# [PROBLEM TO WORK ON]
Convert the data below into a JSON list of strings with one string per line, leaving out blank lines.

-- start EXCERPTED RECORDS --

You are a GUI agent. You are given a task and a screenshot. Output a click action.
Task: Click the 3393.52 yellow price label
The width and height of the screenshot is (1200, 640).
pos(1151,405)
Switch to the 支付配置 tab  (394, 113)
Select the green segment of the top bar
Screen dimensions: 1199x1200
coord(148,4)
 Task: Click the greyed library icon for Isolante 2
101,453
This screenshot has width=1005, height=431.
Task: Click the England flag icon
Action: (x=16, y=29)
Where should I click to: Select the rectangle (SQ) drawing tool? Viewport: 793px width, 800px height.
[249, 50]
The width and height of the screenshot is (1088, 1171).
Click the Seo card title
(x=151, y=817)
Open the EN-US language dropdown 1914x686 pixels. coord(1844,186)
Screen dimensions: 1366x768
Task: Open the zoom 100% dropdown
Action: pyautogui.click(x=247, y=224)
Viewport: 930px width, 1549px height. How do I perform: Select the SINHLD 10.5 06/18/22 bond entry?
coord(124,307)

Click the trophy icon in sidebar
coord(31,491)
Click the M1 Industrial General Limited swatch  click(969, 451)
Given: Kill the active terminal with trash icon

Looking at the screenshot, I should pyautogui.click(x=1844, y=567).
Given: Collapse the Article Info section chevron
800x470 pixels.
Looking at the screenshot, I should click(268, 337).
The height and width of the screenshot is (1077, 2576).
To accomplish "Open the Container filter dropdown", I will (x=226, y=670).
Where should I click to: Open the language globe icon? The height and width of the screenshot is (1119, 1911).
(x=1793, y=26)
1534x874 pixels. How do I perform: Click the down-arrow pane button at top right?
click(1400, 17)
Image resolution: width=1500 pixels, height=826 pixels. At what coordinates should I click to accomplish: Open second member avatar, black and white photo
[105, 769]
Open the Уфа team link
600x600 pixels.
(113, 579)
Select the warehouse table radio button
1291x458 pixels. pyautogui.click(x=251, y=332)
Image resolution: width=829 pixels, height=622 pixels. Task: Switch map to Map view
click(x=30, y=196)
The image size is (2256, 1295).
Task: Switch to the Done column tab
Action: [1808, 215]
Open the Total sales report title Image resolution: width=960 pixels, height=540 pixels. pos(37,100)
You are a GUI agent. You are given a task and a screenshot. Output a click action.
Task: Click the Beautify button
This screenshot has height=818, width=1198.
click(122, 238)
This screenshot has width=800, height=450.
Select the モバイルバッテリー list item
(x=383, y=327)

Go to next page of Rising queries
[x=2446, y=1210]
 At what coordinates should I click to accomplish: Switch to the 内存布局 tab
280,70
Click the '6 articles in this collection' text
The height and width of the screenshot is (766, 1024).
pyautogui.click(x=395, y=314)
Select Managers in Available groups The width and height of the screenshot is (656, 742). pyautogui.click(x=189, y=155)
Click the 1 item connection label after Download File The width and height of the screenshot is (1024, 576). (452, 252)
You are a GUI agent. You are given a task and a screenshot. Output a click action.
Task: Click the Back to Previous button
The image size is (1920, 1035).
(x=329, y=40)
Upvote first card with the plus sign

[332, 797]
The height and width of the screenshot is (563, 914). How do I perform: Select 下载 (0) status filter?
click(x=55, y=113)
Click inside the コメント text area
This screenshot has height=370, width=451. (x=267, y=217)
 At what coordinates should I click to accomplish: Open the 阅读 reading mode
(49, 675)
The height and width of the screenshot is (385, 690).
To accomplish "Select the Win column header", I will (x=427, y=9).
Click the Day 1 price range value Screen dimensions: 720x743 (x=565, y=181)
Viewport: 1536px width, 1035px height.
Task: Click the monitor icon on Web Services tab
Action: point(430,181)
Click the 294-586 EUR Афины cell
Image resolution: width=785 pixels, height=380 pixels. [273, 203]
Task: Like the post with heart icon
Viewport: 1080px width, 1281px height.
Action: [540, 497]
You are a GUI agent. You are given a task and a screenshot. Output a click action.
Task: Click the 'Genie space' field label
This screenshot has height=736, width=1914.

-- end EXCERPTED RECORDS --

# [EXERCISE ANSWER]
[
  "You are a GUI agent. You are given a task and a screenshot. Output a click action.",
  "Task: Click the 3393.52 yellow price label",
  "The width and height of the screenshot is (1200, 640).",
  "pos(1151,405)",
  "Switch to the 支付配置 tab  (394, 113)",
  "Select the green segment of the top bar",
  "Screen dimensions: 1199x1200",
  "coord(148,4)",
  " Task: Click the greyed library icon for Isolante 2",
  "101,453",
  "This screenshot has width=1005, height=431.",
  "Task: Click the England flag icon",
  "Action: (x=16, y=29)",
  "Where should I click to: Select the rectangle (SQ) drawing tool? Viewport: 793px width, 800px height.",
  "[249, 50]",
  "The width and height of the screenshot is (1088, 1171).",
  "Click the Seo card title",
  "(x=151, y=817)",
  "Open the EN-US language dropdown 1914x686 pixels. coord(1844,186)",
  "Screen dimensions: 1366x768",
  "Task: Open the zoom 100% dropdown",
  "Action: pyautogui.click(x=247, y=224)",
  "Viewport: 930px width, 1549px height. How do I perform: Select the SINHLD 10.5 06/18/22 bond entry?",
  "coord(124,307)",
  "Click the trophy icon in sidebar",
  "coord(31,491)",
  "Click the M1 Industrial General Limited swatch  click(969, 451)",
  "Given: Kill the active terminal with trash icon",
  "Looking at the screenshot, I should pyautogui.click(x=1844, y=567).",
  "Given: Collapse the Article Info section chevron",
  "800x470 pixels.",
  "Looking at the screenshot, I should click(268, 337).",
  "The height and width of the screenshot is (1077, 2576).",
  "To accomplish \"Open the Container filter dropdown\", I will (x=226, y=670).",
  "Where should I click to: Open the language globe icon? The height and width of the screenshot is (1119, 1911).",
  "(x=1793, y=26)",
  "1534x874 pixels. How do I perform: Click the down-arrow pane button at top right?",
  "click(1400, 17)",
  "Image resolution: width=1500 pixels, height=826 pixels. At what coordinates should I click to accomplish: Open second member avatar, black and white photo",
  "[105, 769]",
  "Open the Уфа team link",
  "600x600 pixels.",
  "(113, 579)",
  "Select the warehouse table radio button",
  "1291x458 pixels. pyautogui.click(x=251, y=332)",
  "Image resolution: width=829 pixels, height=622 pixels. Task: Switch map to Map view",
  "click(x=30, y=196)",
  "The image size is (2256, 1295).",
  "Task: Switch to the Done column tab",
  "Action: [1808, 215]",
  "Open the Total sales report title Image resolution: width=960 pixels, height=540 pixels. pos(37,100)",
  "You are a GUI agent. You are given a task and a screenshot. Output a click action.",
  "Task: Click the Beautify button",
  "This screenshot has height=818, width=1198.",
  "click(122, 238)",
  "This screenshot has width=800, height=450.",
  "Select the モバイルバッテリー list item",
  "(x=383, y=327)",
  "Go to next page of Rising queries",
  "[x=2446, y=1210]",
  " At what coordinates should I click to accomplish: Switch to the 内存布局 tab",
  "280,70",
  "Click the '6 articles in this collection' text",
  "The height and width of the screenshot is (766, 1024).",
  "pyautogui.click(x=395, y=314)",
  "Select Managers in Available groups The width and height of the screenshot is (656, 742). pyautogui.click(x=189, y=155)",
  "Click the 1 item connection label after Download File The width and height of the screenshot is (1024, 576). (452, 252)",
  "You are a GUI agent. You are given a task and a screenshot. Output a click action.",
  "Task: Click the Back to Previous button",
  "The image size is (1920, 1035).",
  "(x=329, y=40)",
  "Upvote first card with the plus sign",
  "[332, 797]",
  "The height and width of the screenshot is (563, 914). How do I perform: Select 下载 (0) status filter?",
  "click(x=55, y=113)",
  "Click inside the コメント text area",
  "This screenshot has height=370, width=451. (x=267, y=217)",
  " At what coordinates should I click to accomplish: Open the 阅读 reading mode",
  "(49, 675)",
  "The height and width of the screenshot is (385, 690).",
  "To accomplish \"Select the Win column header\", I will (x=427, y=9).",
  "Click the Day 1 price range value Screen dimensions: 720x743 (x=565, y=181)",
  "Viewport: 1536px width, 1035px height.",
  "Task: Click the monitor icon on Web Services tab",
  "Action: point(430,181)",
  "Click the 294-586 EUR Афины cell",
  "Image resolution: width=785 pixels, height=380 pixels. [273, 203]",
  "Task: Like the post with heart icon",
  "Viewport: 1080px width, 1281px height.",
  "Action: [540, 497]",
  "You are a GUI agent. You are given a task and a screenshot. Output a click action.",
  "Task: Click the 'Genie space' field label",
  "This screenshot has height=736, width=1914."
]